Fareed Zakaria argues that those reminding us that al Qaeda does not live or die with bin Laden are merely being cautious. He agrees with me that al Qaeda is a virtual organization held together by its “message and the inspiration it provided”. Where we disagree is his assertion “the central organizing ideology that presented an existential seduction to the Muslim world and an existential threat to the Western world is damaged beyond repair” with his death. He asserts, without substantiation, that bin Laden’s inspirational status will be any less now that he is gone. This is far from clear. Ideologies often survive the passing of their founders or figureheads. People can fight in his name or his memory as well after his death, in fact perhaps even more emboldened by his martyrdom. Sure, as Zakaria points out, loosely affiliated groups of terrorist thugs have always existed, but they have not always been in a pitched battle against the American Shaitan.
The other component of Zakaria’s argument is that the ‘Arab spring’ undercuts the rationale for al Qaeda, the idea that oppressive Middle Eastern regimes were propped up by the West and that the only was to achieve change was by terrorist acts against the US and its Allies. Zakaria notes that, “(i)n the past few months, we have seen democratic, peaceful, non-Islamic revolutions transform Egypt and Tunisia. We are seeing these forces changing almost every government in the Arab world. Al Qaeda is not in the picture.” The verdict is not in on this assertion.

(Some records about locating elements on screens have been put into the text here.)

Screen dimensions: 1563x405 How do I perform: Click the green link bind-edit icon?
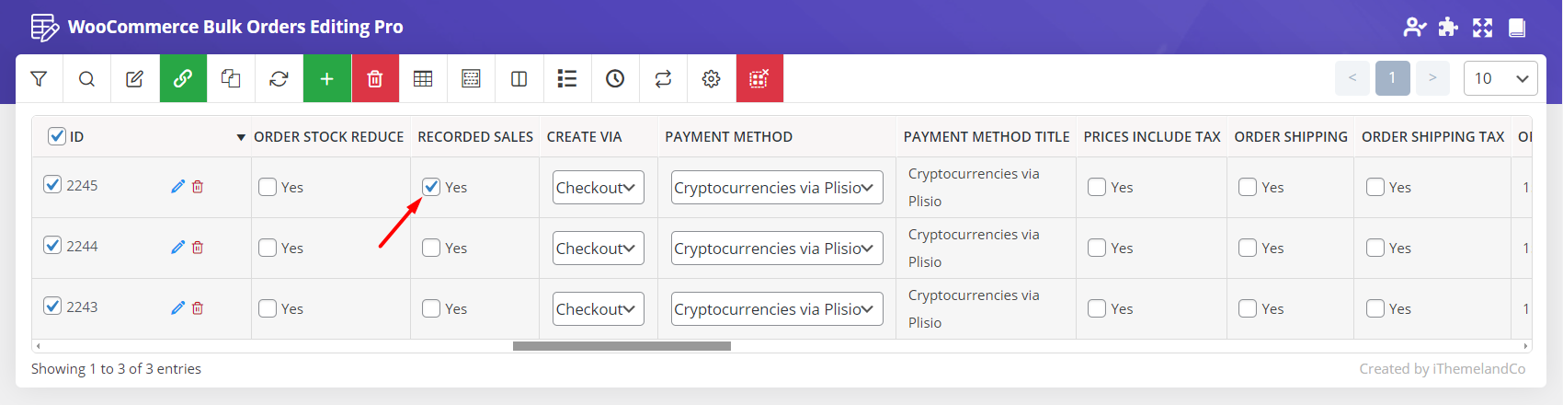pos(183,79)
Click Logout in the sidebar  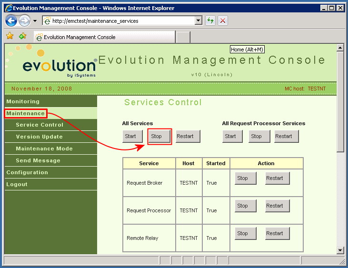click(17, 184)
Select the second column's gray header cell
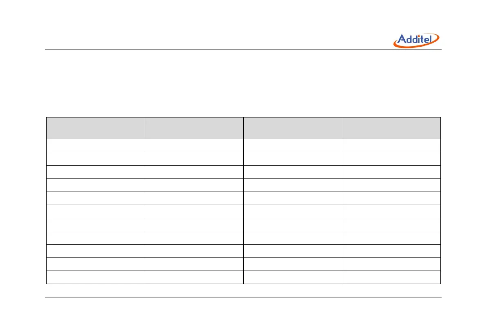 [194, 128]

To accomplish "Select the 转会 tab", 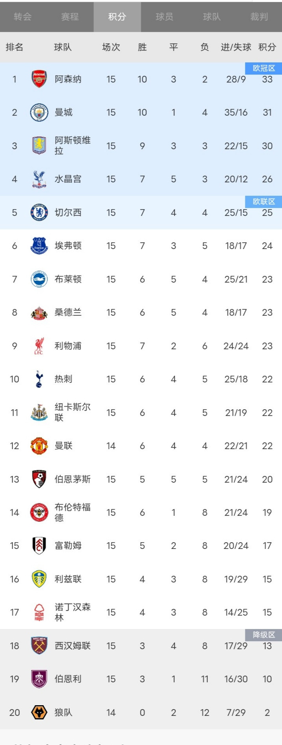I will pyautogui.click(x=22, y=17).
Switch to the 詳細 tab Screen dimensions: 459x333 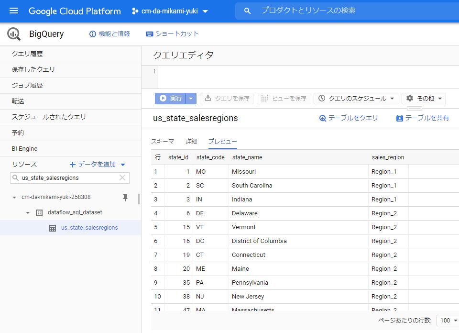click(191, 141)
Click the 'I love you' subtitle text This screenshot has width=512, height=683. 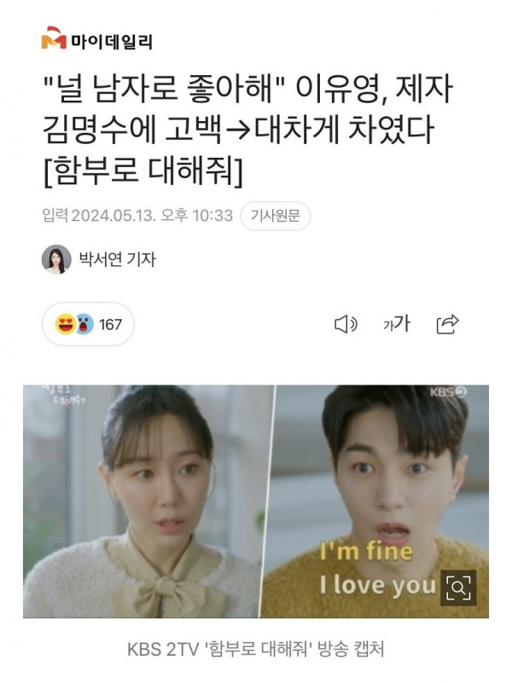pyautogui.click(x=378, y=585)
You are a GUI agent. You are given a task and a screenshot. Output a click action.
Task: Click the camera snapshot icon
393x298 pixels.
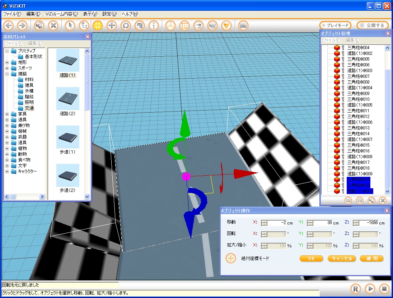pyautogui.click(x=243, y=25)
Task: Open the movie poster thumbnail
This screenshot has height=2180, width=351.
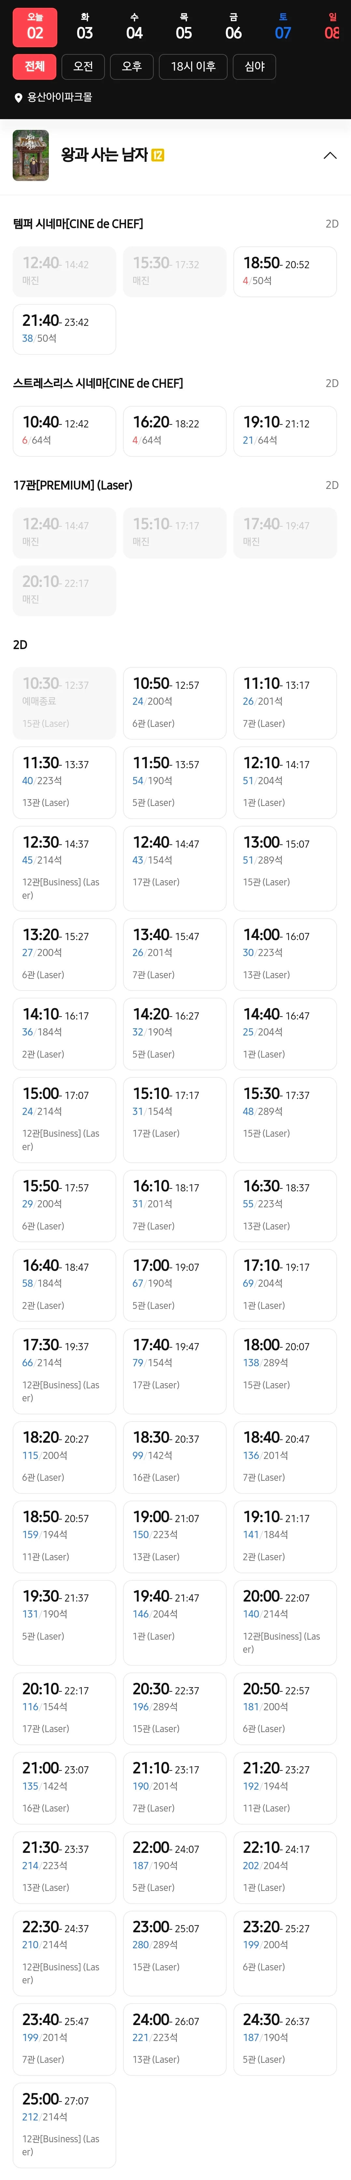Action: click(x=30, y=156)
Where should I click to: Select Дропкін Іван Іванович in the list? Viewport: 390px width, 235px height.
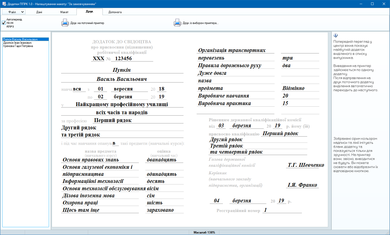pos(17,43)
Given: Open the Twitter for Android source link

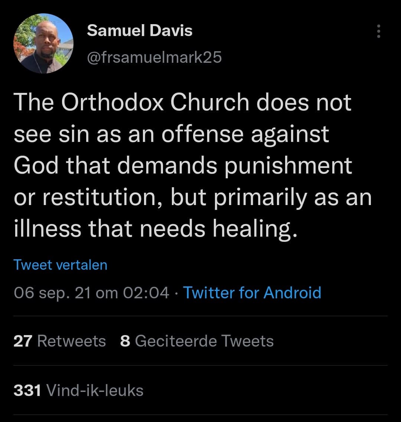Looking at the screenshot, I should 252,292.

Already it is starting to seem naive to some to see Egypt as a power-to-the-people scenario, the role of Islamic fundamentalists in the upheavals is far from determined, and the uprisings in different countries are heterogeneous. (Think for instance of the recent revelation that one of the released Guantanamo detainees is now training Libyan resistance fighters.) In any case, my guess is that the wind will not be so easily taken out of the sails of the anti-Americans. (via Global Public Square – CNN.com Blogs)
Although there was no tone of triumphalism in Pres. Obama’s announcement of bin Laden’s killing, there certainly was in the rejoicing in the streets. Very much like I saw in the streets around here after the Red Sox won the World Series or the Patriots the Super Bowl. But there’s no blowback for gloating then; all that we have done in concluding this chapter in this manner has been to perpetuate the arrogant unilateral projection of power for which 9-11 was blowback in the first place.

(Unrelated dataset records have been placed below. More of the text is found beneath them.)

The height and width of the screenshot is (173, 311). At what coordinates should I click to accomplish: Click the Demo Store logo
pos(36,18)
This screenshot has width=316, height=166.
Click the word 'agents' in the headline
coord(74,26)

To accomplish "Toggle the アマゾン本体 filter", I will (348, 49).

There does not seem to be any indication that there was an attempt to take bin Laden into custody alive and bring him to justice rather than assassinating him. In fact, indications are that Pres. Obama considered bombing the compound rather than storming it and that the decision hinged only on the capability of recovering bin Laden’s body.

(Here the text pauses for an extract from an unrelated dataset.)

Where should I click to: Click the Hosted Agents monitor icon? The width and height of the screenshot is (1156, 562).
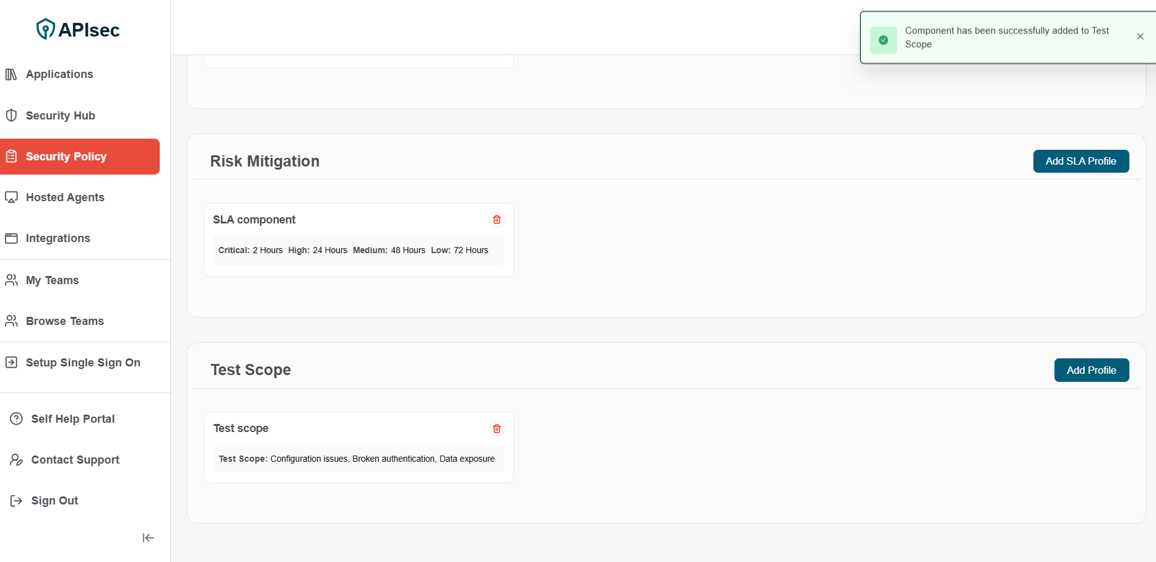[x=11, y=197]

What is at stake in how we react to this is the perpetuation of our use of the war on terror as an excuse to continue to do whatever we want in the world. There has been much talk about the potential short-term risk of retaliation.But can’t you imagine that this confirmation of American hegemonism may in fact lead to a long-term exacerbation rather than an alleviation of terrorist activity?
Bin Laden’s death has very little strategic significance but is rather being played for its symbolic value. He was not germane to the conduct of most terrorist actions around the world. Al Qaeda has never been a structured organization so much as a cluster of affiliates operating independently, without central planning, united only by sharing jihadist ends.
The rejoicing in the streets reminded me of nothing so much as the
barbarity of anti-American mob scenes that have perennially graced the
evening news reports, including the scenes of jubilation at various places around the world when the Twin Towers came down.